In 1896, he helped found what became Yeshiva University's rabbinical seminary. He served as Yeshiva's president and later, in 1941, joined its board.

In the early 1900s, Rabbi Levinthal helped organize a central kosher supervision committee across eighteen Philadelphia synagogues. He co-founded one of the early rabbinical membership organizations across the United States and Canada, the Agudath Harabbanim. His activity in kashrut also led to the passage of Philadelphia's kosher law.

Seeking a "kosher" social outlet for congregants, Levinthal encouraged the creation of the social club The Independent Order Brith Sholom in 1905. In 1918, he helped found the American Jewish Congress.

1,000 people attended his 70th birthday celebration. The heads of the American Jewish Committee, the Zionist Organization of America, the Agudath HaRabanim, and America Mizrachi were among the speakers.

His wife, Mimie, died in 1929 and in 1935 he married the former Sarah Samson. He had four sons and at least one daughter, Lena Ehrlich, the mother-in-law of Samuel Belkin.

His sons include Rabbi Israel H. Levinthal of Brooklyn and Judge Louis E. Levinthal of Philadelphia. Helen Levinthal, the first woman to complete rabbinical training (and who graduated her course but was denied ordination), was his granddaughter.

Levinthal was a mentor to Bernard Revel, the first president of Yeshiva University's Yeshiva College, whose marriage Levinthal officiated at.

== Politics and Zionism ==
The Levinthals were known to President Taft, and attended his 25th wedding anniversary in 1911, while he was in office.

While he was unable to travel from America to Switzerland for the First World Jewish Congress in 1897, he did write a speech that was read there. He attended the 1936 Congress, with his second wife.

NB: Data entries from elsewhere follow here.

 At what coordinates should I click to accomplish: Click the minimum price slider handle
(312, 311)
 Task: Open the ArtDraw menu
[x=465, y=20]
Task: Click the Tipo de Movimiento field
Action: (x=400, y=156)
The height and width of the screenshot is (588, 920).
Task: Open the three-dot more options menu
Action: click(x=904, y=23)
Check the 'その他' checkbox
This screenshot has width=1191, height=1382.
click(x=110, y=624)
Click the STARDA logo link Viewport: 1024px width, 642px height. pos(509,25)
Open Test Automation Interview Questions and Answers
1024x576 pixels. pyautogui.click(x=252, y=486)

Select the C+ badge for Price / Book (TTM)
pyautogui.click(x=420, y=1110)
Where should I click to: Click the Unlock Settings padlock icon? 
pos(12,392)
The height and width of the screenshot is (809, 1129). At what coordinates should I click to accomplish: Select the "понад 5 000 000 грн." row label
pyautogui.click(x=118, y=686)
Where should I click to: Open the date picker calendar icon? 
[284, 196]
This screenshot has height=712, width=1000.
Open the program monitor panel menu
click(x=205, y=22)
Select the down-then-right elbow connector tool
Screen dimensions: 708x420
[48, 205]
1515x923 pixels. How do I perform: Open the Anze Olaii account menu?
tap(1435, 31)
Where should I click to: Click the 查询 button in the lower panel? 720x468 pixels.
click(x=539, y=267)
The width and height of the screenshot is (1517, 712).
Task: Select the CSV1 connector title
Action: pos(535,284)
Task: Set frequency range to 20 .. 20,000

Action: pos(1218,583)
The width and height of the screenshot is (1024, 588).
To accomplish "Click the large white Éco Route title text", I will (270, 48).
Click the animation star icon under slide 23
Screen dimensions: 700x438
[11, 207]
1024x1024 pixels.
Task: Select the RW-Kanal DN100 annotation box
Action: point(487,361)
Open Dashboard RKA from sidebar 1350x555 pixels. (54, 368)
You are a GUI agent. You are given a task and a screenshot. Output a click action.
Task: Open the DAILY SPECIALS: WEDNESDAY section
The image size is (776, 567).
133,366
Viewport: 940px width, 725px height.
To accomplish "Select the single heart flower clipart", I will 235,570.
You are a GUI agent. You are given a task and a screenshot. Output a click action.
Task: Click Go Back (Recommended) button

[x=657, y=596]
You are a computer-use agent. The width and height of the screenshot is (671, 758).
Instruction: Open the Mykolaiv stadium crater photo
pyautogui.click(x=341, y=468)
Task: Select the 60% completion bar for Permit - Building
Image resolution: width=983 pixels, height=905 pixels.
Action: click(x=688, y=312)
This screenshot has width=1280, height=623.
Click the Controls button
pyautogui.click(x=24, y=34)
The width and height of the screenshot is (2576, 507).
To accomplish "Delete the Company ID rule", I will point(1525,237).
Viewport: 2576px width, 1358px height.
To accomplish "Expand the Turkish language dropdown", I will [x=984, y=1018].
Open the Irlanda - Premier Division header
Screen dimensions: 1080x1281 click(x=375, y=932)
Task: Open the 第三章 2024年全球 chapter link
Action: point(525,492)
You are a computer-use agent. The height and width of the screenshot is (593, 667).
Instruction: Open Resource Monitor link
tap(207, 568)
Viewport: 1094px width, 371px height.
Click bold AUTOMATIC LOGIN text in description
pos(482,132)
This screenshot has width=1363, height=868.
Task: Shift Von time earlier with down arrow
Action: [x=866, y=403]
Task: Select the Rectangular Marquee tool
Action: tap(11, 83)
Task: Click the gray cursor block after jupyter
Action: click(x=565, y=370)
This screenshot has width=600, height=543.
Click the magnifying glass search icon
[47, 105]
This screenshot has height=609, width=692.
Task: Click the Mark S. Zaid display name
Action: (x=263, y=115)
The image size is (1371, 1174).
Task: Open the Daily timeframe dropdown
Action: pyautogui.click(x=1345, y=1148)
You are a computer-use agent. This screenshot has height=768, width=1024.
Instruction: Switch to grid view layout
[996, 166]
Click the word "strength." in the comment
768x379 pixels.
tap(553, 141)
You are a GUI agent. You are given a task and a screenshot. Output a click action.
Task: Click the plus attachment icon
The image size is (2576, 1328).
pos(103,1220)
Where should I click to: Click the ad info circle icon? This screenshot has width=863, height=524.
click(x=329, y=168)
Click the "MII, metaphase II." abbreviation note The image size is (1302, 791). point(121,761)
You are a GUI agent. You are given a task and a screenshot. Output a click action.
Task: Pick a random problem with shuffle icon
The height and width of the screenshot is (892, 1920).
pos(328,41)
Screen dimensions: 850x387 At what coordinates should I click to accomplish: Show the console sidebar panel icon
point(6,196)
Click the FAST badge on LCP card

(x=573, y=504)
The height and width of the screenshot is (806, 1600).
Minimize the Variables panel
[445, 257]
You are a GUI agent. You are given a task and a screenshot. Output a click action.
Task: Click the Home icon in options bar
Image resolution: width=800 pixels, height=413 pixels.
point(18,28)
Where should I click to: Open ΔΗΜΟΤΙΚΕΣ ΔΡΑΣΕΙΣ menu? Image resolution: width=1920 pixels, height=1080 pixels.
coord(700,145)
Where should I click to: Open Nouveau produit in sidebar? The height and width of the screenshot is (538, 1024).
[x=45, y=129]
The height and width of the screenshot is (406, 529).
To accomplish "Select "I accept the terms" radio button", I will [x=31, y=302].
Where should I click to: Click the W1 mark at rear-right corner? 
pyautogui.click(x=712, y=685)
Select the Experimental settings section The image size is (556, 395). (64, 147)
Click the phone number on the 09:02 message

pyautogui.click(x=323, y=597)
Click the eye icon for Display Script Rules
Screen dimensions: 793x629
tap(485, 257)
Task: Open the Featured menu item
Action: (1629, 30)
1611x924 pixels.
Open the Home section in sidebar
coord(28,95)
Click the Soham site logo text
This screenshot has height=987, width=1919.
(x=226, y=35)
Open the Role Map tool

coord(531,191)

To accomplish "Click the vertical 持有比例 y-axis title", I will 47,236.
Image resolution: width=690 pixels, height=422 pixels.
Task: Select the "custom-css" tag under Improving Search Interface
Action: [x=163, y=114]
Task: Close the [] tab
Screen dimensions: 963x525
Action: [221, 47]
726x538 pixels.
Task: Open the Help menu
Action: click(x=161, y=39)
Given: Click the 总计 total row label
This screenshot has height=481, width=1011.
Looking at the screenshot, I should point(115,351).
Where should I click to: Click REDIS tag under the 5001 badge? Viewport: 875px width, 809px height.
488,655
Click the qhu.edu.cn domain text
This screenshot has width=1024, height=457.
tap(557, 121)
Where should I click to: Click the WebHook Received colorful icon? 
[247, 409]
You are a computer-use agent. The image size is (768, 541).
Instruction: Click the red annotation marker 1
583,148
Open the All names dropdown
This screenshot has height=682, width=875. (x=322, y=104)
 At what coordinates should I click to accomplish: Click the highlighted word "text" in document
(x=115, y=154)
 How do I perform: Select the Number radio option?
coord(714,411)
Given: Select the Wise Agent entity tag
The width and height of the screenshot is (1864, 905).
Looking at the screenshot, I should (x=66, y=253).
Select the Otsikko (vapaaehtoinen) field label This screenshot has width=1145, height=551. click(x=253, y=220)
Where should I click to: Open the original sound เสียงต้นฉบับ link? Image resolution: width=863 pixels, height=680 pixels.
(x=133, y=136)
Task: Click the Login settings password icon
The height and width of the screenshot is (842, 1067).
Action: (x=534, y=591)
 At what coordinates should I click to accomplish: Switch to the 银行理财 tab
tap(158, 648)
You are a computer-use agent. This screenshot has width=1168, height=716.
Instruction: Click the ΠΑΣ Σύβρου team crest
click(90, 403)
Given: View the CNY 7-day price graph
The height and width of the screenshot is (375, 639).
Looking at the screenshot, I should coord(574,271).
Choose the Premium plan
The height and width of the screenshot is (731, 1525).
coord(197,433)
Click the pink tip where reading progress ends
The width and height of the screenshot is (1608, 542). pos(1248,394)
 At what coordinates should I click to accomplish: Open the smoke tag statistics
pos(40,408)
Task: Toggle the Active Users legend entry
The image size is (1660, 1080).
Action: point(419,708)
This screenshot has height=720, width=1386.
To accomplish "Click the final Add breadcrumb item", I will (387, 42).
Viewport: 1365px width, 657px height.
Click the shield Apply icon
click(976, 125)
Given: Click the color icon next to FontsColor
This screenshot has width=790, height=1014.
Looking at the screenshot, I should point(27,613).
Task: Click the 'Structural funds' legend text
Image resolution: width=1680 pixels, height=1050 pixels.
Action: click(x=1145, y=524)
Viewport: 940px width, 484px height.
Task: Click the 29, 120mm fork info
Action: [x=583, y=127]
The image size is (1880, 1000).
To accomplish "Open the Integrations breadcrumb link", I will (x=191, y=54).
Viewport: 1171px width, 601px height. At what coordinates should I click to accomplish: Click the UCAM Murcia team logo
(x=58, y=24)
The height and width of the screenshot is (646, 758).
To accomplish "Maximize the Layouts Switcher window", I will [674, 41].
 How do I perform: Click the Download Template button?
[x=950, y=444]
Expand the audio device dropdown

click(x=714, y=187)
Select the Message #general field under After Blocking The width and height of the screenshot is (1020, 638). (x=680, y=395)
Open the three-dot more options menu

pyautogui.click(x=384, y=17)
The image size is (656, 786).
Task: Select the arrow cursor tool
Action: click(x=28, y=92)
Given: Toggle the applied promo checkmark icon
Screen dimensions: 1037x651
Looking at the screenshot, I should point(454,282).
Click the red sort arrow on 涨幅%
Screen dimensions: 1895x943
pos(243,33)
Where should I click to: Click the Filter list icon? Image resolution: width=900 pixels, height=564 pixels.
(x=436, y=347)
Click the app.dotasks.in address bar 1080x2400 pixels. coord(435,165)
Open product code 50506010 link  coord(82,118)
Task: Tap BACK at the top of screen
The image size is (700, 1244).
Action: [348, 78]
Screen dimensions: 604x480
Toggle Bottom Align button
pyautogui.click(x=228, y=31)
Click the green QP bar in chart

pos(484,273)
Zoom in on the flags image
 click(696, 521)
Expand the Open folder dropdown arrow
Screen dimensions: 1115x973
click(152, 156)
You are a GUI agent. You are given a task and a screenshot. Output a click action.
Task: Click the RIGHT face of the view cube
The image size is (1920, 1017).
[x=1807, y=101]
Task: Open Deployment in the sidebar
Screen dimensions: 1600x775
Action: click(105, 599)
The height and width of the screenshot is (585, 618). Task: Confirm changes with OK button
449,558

Levinthal was a founder of the Orthodox Union in 1898 and of Mizrachi (now Religious Zionists of America) in 1902; he was present at the 1906 founding of the American Jewish Committee as a delegate, and helped organize the American Jewish Congress in 1917. In 1919, he was sent by the American Jewish Committee to the Peace Conference at Versailles, one of only nine Jewish representatives. While there, he advocated for successful resolutions supporting religious freedom and Jewish civil rights of Jews in Europe.

His synagogue mourned secularist Zionism founder Theodor Herzl on his death in 1904. After Levinthal's Versailles Peace Conference trip, he publicly expressed support for the British Mandate of Palestine, and a wish to move there and help construct a new Jewish state there should one be established. He was Honorary Vice-chairman of the United Palestine Appeal, forerunner of the United Israel Appeal, in 1926.

In 1939, as news began to spread of maltreatment of Jews throughout Europe in the leadup to the Holocaust, Levinthal represented the United Jewish Appeal in a fundraiser throughout the United States to help the European Jews. Some of the funds were used to help resettle them in Mandatory Palestine.

He supported Liberty Bond sales, going so far as to cross religious lines, bringing reform rabbis and Catholic leaders into his home to strategize sales. He acted similarly in 1944 for War Bond sales. He gave encouragement to Jewish soldiers and sailors.

Levinthal criticized the Jewish Theological Seminary for requiring its students to attain a secular college degree.